TASK OBJECTIVE: Would you write out all the records again, exactly?

DATA TO USE:
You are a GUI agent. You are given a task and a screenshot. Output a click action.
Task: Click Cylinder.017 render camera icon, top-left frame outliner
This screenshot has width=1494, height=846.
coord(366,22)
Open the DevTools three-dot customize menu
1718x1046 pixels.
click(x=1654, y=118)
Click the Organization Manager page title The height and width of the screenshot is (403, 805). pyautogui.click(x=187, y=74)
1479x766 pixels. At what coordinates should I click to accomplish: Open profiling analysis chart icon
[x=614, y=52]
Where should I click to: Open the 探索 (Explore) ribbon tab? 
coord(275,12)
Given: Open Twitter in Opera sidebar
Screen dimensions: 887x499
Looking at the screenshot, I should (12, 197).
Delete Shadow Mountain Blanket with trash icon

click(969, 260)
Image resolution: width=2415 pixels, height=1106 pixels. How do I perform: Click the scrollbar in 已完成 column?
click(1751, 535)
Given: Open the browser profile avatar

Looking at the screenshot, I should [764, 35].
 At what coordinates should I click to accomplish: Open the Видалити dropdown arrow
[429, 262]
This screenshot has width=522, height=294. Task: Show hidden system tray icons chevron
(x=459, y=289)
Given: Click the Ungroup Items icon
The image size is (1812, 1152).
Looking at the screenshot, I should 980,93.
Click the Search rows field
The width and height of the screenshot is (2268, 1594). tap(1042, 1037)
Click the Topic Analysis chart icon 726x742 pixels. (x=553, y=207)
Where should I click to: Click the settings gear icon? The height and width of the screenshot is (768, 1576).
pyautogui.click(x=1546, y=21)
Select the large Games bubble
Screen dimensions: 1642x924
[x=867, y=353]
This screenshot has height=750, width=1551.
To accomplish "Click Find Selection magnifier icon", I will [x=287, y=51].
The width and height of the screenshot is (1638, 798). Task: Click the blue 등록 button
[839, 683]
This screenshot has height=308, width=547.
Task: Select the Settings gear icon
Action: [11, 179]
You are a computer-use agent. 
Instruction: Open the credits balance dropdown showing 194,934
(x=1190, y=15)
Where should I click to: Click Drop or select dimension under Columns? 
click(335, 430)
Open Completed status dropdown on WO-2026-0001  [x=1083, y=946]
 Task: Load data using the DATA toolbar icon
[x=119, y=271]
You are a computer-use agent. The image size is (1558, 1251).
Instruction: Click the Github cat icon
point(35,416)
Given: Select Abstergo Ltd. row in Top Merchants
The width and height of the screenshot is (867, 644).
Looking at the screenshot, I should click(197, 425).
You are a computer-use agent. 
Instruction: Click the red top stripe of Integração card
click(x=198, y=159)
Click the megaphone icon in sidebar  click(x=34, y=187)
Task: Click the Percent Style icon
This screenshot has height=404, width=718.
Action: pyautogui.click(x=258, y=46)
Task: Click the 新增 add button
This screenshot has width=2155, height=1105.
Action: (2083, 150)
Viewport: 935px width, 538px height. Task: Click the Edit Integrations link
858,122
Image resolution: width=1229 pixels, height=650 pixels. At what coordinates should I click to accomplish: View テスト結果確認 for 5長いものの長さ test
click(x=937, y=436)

SOLUTION FOR THIS EXERCISE:
You are a GUI agent. You are given a task and a screenshot. Output a click action.
Task: Click Cylinder.017 render camera icon, top-left frame outliner
This screenshot has width=1494, height=846.
coord(366,22)
Open the DevTools three-dot customize menu
1718x1046 pixels.
click(x=1654, y=118)
Click the Organization Manager page title The height and width of the screenshot is (403, 805). pyautogui.click(x=187, y=74)
1479x766 pixels. At what coordinates should I click to accomplish: Open profiling analysis chart icon
[x=614, y=52]
Where should I click to: Open the 探索 (Explore) ribbon tab? 
coord(275,12)
Given: Open Twitter in Opera sidebar
Screen dimensions: 887x499
Looking at the screenshot, I should (12, 197).
Delete Shadow Mountain Blanket with trash icon

click(969, 260)
Image resolution: width=2415 pixels, height=1106 pixels. How do I perform: Click the scrollbar in 已完成 column?
click(1751, 535)
Given: Open the browser profile avatar

Looking at the screenshot, I should [764, 35].
 At what coordinates should I click to accomplish: Open the Видалити dropdown arrow
[429, 262]
This screenshot has width=522, height=294. Task: Show hidden system tray icons chevron
(x=459, y=289)
Given: Click the Ungroup Items icon
The image size is (1812, 1152).
Looking at the screenshot, I should 980,93.
Click the Search rows field
The width and height of the screenshot is (2268, 1594). tap(1042, 1037)
Click the Topic Analysis chart icon 726x742 pixels. (x=553, y=207)
Where should I click to: Click the settings gear icon? The height and width of the screenshot is (768, 1576).
pyautogui.click(x=1546, y=21)
Select the large Games bubble
Screen dimensions: 1642x924
[x=867, y=353]
This screenshot has height=750, width=1551.
To accomplish "Click Find Selection magnifier icon", I will [x=287, y=51].
The width and height of the screenshot is (1638, 798). Task: Click the blue 등록 button
[839, 683]
This screenshot has height=308, width=547.
Task: Select the Settings gear icon
Action: [11, 179]
You are a computer-use agent. 
Instruction: Open the credits balance dropdown showing 194,934
(x=1190, y=15)
Where should I click to: Click Drop or select dimension under Columns? 
click(335, 430)
Open Completed status dropdown on WO-2026-0001  [x=1083, y=946]
 Task: Load data using the DATA toolbar icon
[x=119, y=271]
You are a computer-use agent. The image size is (1558, 1251).
Instruction: Click the Github cat icon
point(35,416)
Given: Select Abstergo Ltd. row in Top Merchants
The width and height of the screenshot is (867, 644).
Looking at the screenshot, I should click(197, 425).
You are a computer-use agent. 
Instruction: Click the red top stripe of Integração card
click(x=198, y=159)
Click the megaphone icon in sidebar  click(x=34, y=187)
Task: Click the Percent Style icon
This screenshot has height=404, width=718.
Action: pyautogui.click(x=258, y=46)
Task: Click the 新增 add button
This screenshot has width=2155, height=1105.
Action: (2083, 150)
Viewport: 935px width, 538px height. Task: Click the Edit Integrations link
858,122
Image resolution: width=1229 pixels, height=650 pixels. At what coordinates should I click to accomplish: View テスト結果確認 for 5長いものの長さ test
click(x=937, y=436)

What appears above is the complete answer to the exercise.